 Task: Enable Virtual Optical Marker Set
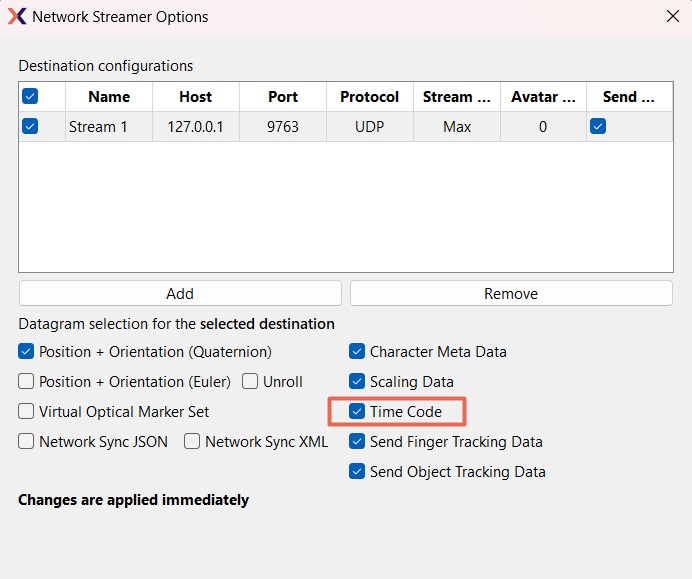click(x=27, y=411)
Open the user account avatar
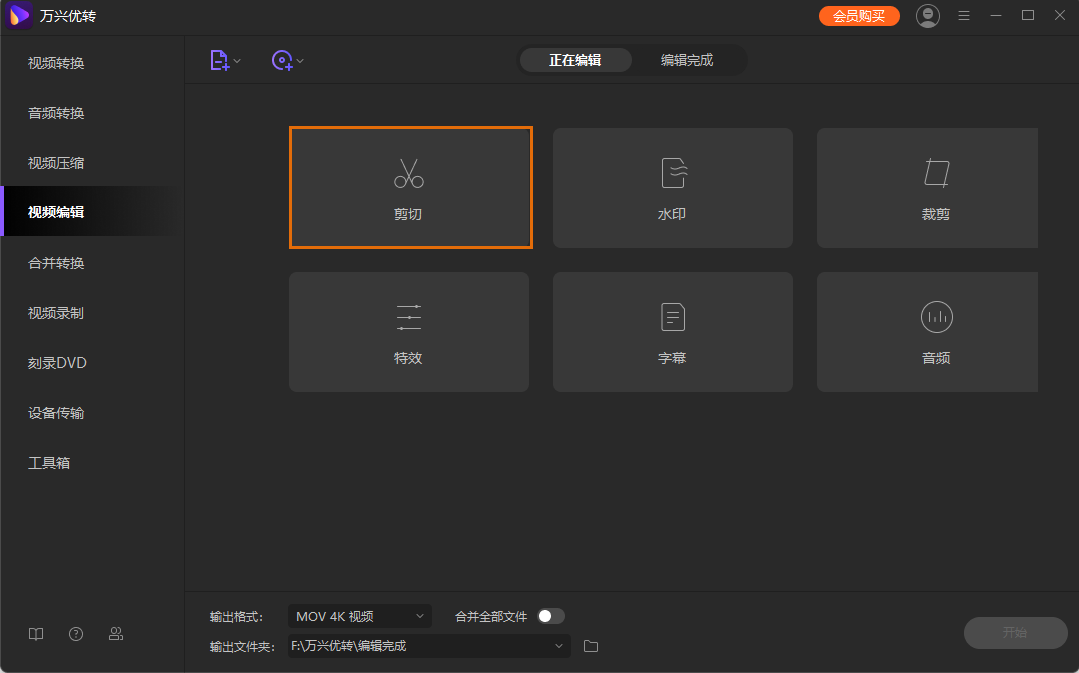Image resolution: width=1079 pixels, height=673 pixels. (928, 16)
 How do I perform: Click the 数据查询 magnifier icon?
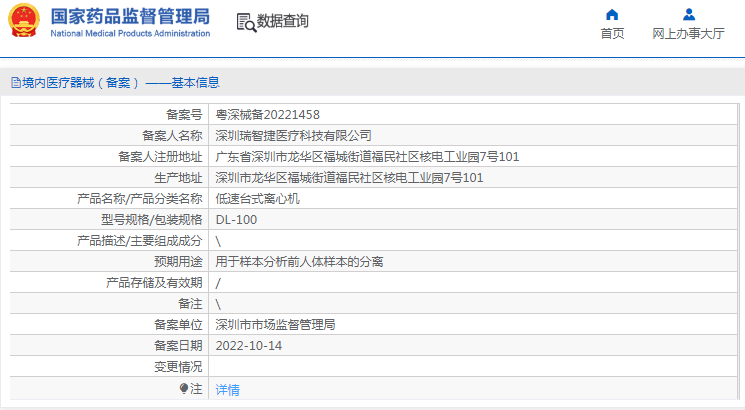pyautogui.click(x=245, y=22)
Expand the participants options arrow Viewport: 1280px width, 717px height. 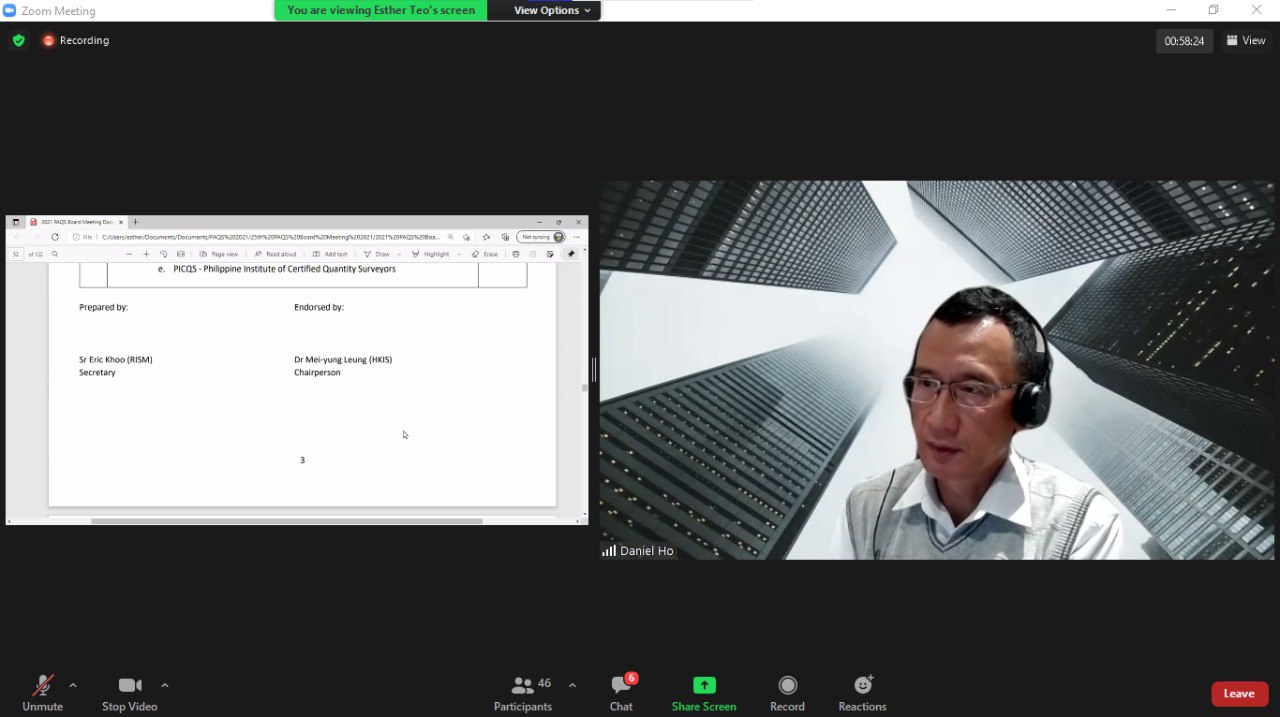point(572,685)
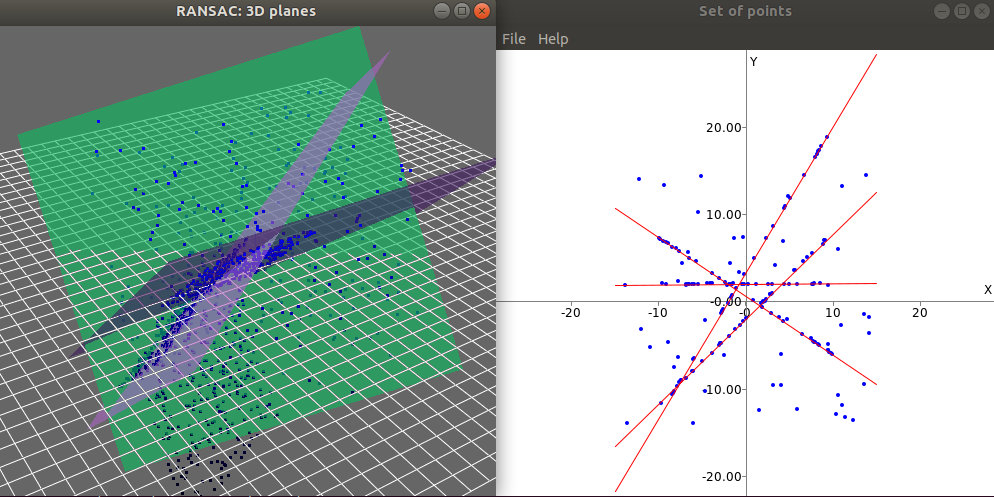Image resolution: width=994 pixels, height=497 pixels.
Task: Click the X axis label
Action: pos(987,290)
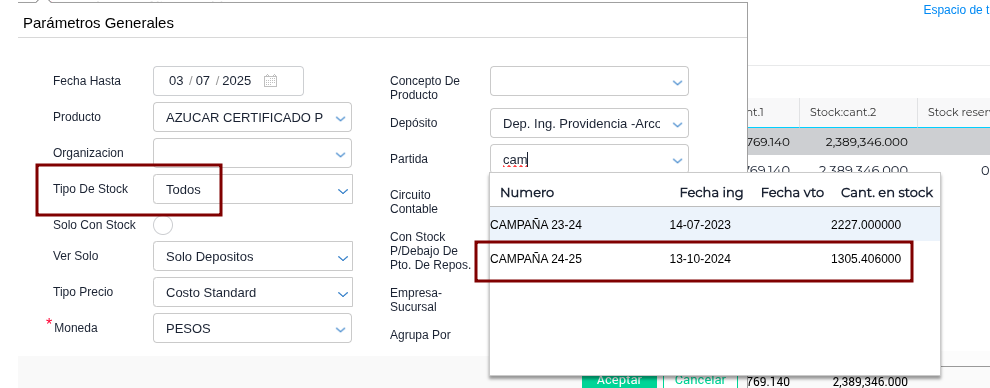Screen dimensions: 990x388
Task: Expand the Tipo De Stock dropdown
Action: click(253, 189)
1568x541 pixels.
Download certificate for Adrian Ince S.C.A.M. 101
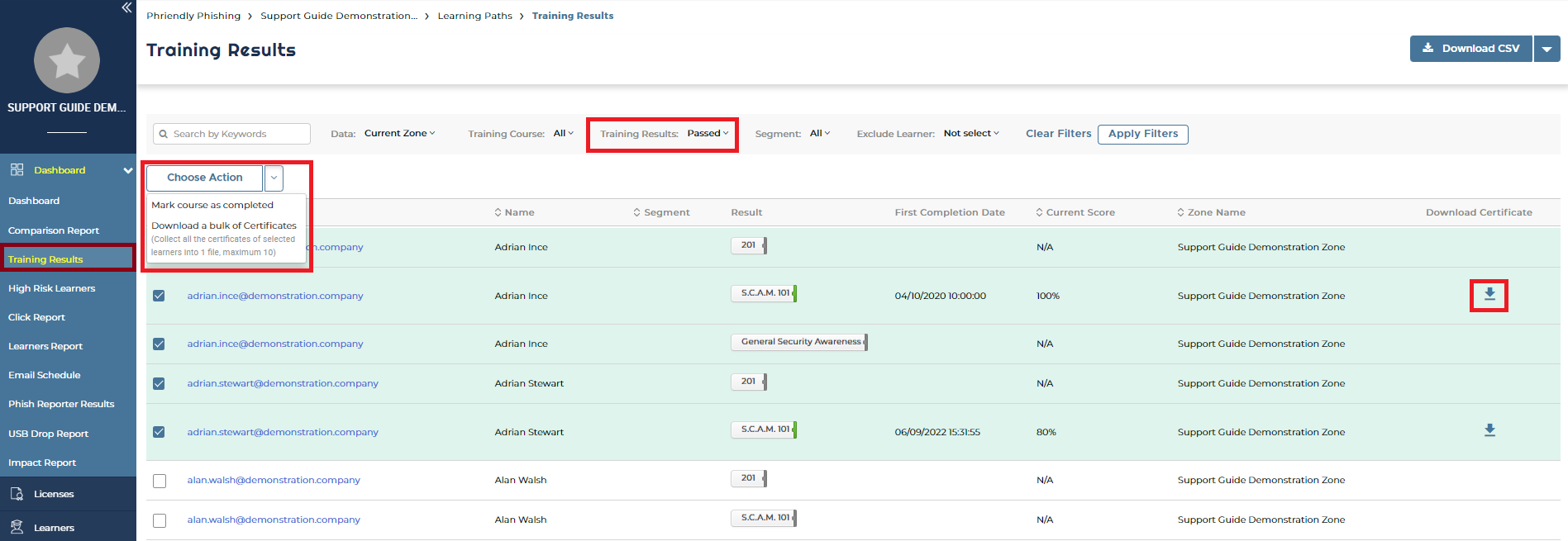[x=1489, y=295]
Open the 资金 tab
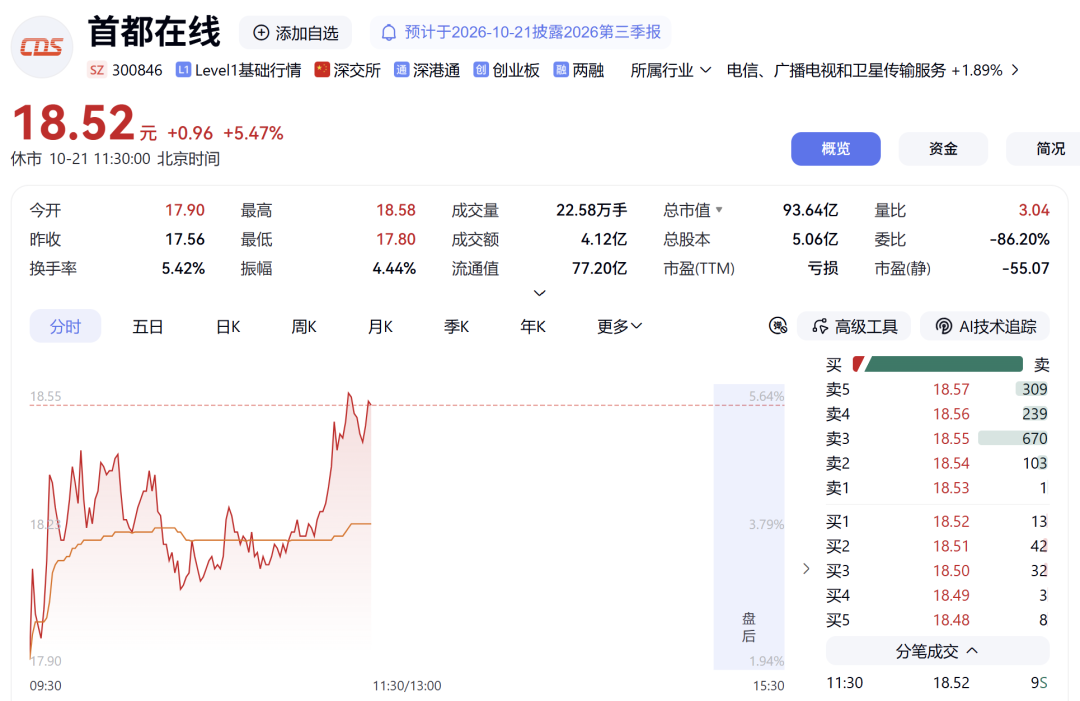The width and height of the screenshot is (1080, 701). point(943,149)
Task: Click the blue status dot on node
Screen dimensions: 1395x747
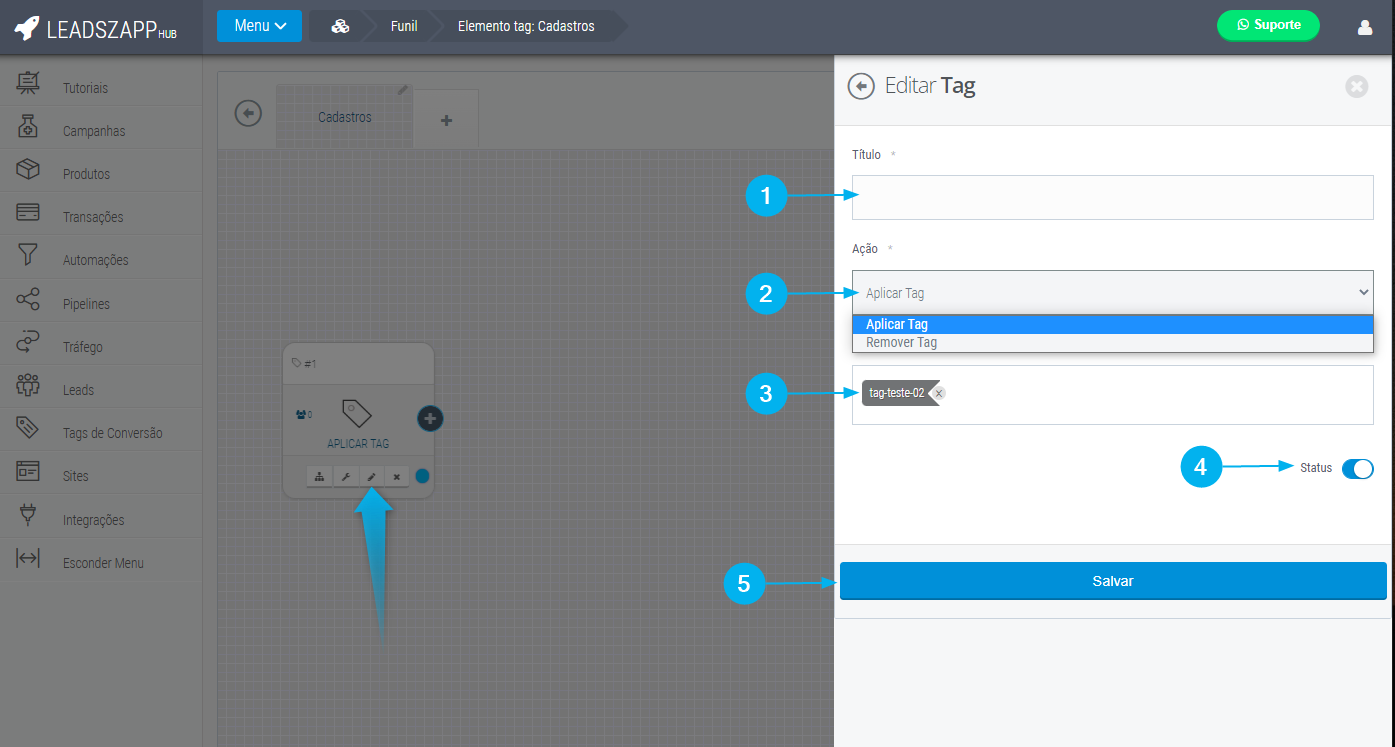Action: tap(422, 476)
************
**INSTRUCTIONS TO FOLLOW**
Write out exactly the lines that run from the one containing "Task: Click the blue status dot on node" to the last line of the entries above, both ends kept, pictures left out.

**FINAL ANSWER**
Task: Click the blue status dot on node
Screen dimensions: 1395x747
Action: tap(422, 476)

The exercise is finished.